Reproduce the following entries verbatim, every line unchanged.

==== GIVEN INFORMATION

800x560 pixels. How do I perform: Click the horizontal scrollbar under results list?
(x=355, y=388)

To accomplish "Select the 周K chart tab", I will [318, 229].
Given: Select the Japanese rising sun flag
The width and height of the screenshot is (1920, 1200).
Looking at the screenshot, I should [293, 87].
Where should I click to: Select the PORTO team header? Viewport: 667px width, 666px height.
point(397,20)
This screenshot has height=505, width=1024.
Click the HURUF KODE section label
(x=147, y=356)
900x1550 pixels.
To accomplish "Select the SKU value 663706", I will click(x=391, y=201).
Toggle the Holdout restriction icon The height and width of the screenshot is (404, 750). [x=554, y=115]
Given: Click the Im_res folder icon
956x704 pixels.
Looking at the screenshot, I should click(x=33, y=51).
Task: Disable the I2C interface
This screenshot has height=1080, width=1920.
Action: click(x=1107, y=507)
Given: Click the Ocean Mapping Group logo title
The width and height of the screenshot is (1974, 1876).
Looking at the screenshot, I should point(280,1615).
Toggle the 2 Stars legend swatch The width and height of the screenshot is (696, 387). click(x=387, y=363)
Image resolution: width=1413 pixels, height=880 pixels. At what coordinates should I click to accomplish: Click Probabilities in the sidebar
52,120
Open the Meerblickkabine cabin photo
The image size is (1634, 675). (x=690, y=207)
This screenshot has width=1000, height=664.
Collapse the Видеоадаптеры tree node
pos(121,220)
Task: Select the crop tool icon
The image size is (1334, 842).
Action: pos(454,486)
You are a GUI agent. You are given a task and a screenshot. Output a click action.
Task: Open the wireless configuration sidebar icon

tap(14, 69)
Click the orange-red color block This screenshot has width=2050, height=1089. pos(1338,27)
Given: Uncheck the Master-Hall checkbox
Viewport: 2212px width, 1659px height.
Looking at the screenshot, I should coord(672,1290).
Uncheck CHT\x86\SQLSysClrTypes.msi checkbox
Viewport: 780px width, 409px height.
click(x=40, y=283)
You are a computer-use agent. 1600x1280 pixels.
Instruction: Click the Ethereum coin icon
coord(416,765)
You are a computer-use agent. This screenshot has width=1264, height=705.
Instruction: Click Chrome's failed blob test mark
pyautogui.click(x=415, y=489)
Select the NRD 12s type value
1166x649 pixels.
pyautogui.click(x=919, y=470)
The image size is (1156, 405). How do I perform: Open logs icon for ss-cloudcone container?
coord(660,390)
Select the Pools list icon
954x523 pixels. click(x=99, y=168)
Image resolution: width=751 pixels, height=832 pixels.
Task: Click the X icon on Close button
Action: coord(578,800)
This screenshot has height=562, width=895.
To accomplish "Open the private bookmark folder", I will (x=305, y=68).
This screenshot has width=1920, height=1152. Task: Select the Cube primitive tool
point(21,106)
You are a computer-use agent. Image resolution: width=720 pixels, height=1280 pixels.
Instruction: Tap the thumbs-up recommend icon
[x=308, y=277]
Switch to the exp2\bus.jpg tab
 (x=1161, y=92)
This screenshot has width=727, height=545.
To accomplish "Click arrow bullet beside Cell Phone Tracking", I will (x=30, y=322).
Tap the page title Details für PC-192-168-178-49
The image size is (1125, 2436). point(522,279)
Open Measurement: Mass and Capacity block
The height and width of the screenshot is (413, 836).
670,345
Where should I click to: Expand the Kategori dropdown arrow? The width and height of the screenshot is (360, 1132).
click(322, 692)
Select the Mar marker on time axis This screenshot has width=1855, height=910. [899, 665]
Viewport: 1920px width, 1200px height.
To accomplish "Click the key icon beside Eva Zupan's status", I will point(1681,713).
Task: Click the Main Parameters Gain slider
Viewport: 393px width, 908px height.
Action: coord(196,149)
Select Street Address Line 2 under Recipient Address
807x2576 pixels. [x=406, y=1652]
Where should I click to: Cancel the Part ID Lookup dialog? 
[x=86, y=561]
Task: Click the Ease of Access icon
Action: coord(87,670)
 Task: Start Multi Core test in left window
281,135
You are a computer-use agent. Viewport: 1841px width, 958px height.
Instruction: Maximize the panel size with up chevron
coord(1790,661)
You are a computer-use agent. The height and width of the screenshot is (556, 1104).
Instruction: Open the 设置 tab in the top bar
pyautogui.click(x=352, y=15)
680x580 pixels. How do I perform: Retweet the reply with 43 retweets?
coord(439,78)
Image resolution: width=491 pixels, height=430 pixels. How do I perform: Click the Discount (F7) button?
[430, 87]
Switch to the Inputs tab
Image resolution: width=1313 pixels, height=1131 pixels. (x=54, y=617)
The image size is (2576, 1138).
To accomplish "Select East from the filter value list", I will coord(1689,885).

========

> **SOLUTION TO THIS EXERCISE**
800x560 pixels. How do I perform: Click the horizontal scrollbar under results list?
(x=355, y=388)

To accomplish "Select the 周K chart tab", I will [318, 229].
Given: Select the Japanese rising sun flag
The width and height of the screenshot is (1920, 1200).
Looking at the screenshot, I should [293, 87].
Where should I click to: Select the PORTO team header? Viewport: 667px width, 666px height.
point(397,20)
This screenshot has height=505, width=1024.
Click the HURUF KODE section label
(x=147, y=356)
900x1550 pixels.
To accomplish "Select the SKU value 663706", I will click(x=391, y=201).
Toggle the Holdout restriction icon The height and width of the screenshot is (404, 750). [x=554, y=115]
Given: Click the Im_res folder icon
956x704 pixels.
Looking at the screenshot, I should click(x=33, y=51).
Task: Disable the I2C interface
This screenshot has height=1080, width=1920.
Action: click(x=1107, y=507)
Given: Click the Ocean Mapping Group logo title
The width and height of the screenshot is (1974, 1876).
Looking at the screenshot, I should point(280,1615).
Toggle the 2 Stars legend swatch The width and height of the screenshot is (696, 387). click(x=387, y=363)
Image resolution: width=1413 pixels, height=880 pixels. At what coordinates should I click to accomplish: Click Probabilities in the sidebar
52,120
Open the Meerblickkabine cabin photo
The image size is (1634, 675). (x=690, y=207)
This screenshot has width=1000, height=664.
Collapse the Видеоадаптеры tree node
pos(121,220)
Task: Select the crop tool icon
The image size is (1334, 842).
Action: pos(454,486)
You are a GUI agent. You are given a task and a screenshot. Output a click action.
Task: Open the wireless configuration sidebar icon

tap(14, 69)
Click the orange-red color block This screenshot has width=2050, height=1089. pos(1338,27)
Given: Uncheck the Master-Hall checkbox
Viewport: 2212px width, 1659px height.
Looking at the screenshot, I should coord(672,1290).
Uncheck CHT\x86\SQLSysClrTypes.msi checkbox
Viewport: 780px width, 409px height.
click(x=40, y=283)
You are a computer-use agent. 1600x1280 pixels.
Instruction: Click the Ethereum coin icon
coord(416,765)
You are a computer-use agent. This screenshot has width=1264, height=705.
Instruction: Click Chrome's failed blob test mark
pyautogui.click(x=415, y=489)
Select the NRD 12s type value
1166x649 pixels.
pyautogui.click(x=919, y=470)
The image size is (1156, 405). How do I perform: Open logs icon for ss-cloudcone container?
coord(660,390)
Select the Pools list icon
954x523 pixels. click(x=99, y=168)
Image resolution: width=751 pixels, height=832 pixels.
Task: Click the X icon on Close button
Action: coord(578,800)
This screenshot has height=562, width=895.
To accomplish "Open the private bookmark folder", I will (x=305, y=68).
This screenshot has width=1920, height=1152. Task: Select the Cube primitive tool
point(21,106)
You are a computer-use agent. Image resolution: width=720 pixels, height=1280 pixels.
Instruction: Tap the thumbs-up recommend icon
[x=308, y=277]
Switch to the exp2\bus.jpg tab
 (x=1161, y=92)
This screenshot has width=727, height=545.
To accomplish "Click arrow bullet beside Cell Phone Tracking", I will (x=30, y=322).
Tap the page title Details für PC-192-168-178-49
The image size is (1125, 2436). point(522,279)
Open Measurement: Mass and Capacity block
The height and width of the screenshot is (413, 836).
670,345
Where should I click to: Expand the Kategori dropdown arrow? The width and height of the screenshot is (360, 1132).
click(322, 692)
Select the Mar marker on time axis This screenshot has width=1855, height=910. [899, 665]
Viewport: 1920px width, 1200px height.
To accomplish "Click the key icon beside Eva Zupan's status", I will point(1681,713).
Task: Click the Main Parameters Gain slider
Viewport: 393px width, 908px height.
Action: coord(196,149)
Select Street Address Line 2 under Recipient Address
807x2576 pixels. [x=406, y=1652]
Where should I click to: Cancel the Part ID Lookup dialog? 
[x=86, y=561]
Task: Click the Ease of Access icon
Action: coord(87,670)
 Task: Start Multi Core test in left window
281,135
You are a computer-use agent. Viewport: 1841px width, 958px height.
Instruction: Maximize the panel size with up chevron
coord(1790,661)
You are a computer-use agent. The height and width of the screenshot is (556, 1104).
Instruction: Open the 设置 tab in the top bar
pyautogui.click(x=352, y=15)
680x580 pixels. How do I perform: Retweet the reply with 43 retweets?
coord(439,78)
Image resolution: width=491 pixels, height=430 pixels. How do I perform: Click the Discount (F7) button?
[430, 87]
Switch to the Inputs tab
Image resolution: width=1313 pixels, height=1131 pixels. (x=54, y=617)
The image size is (2576, 1138).
To accomplish "Select East from the filter value list", I will coord(1689,885).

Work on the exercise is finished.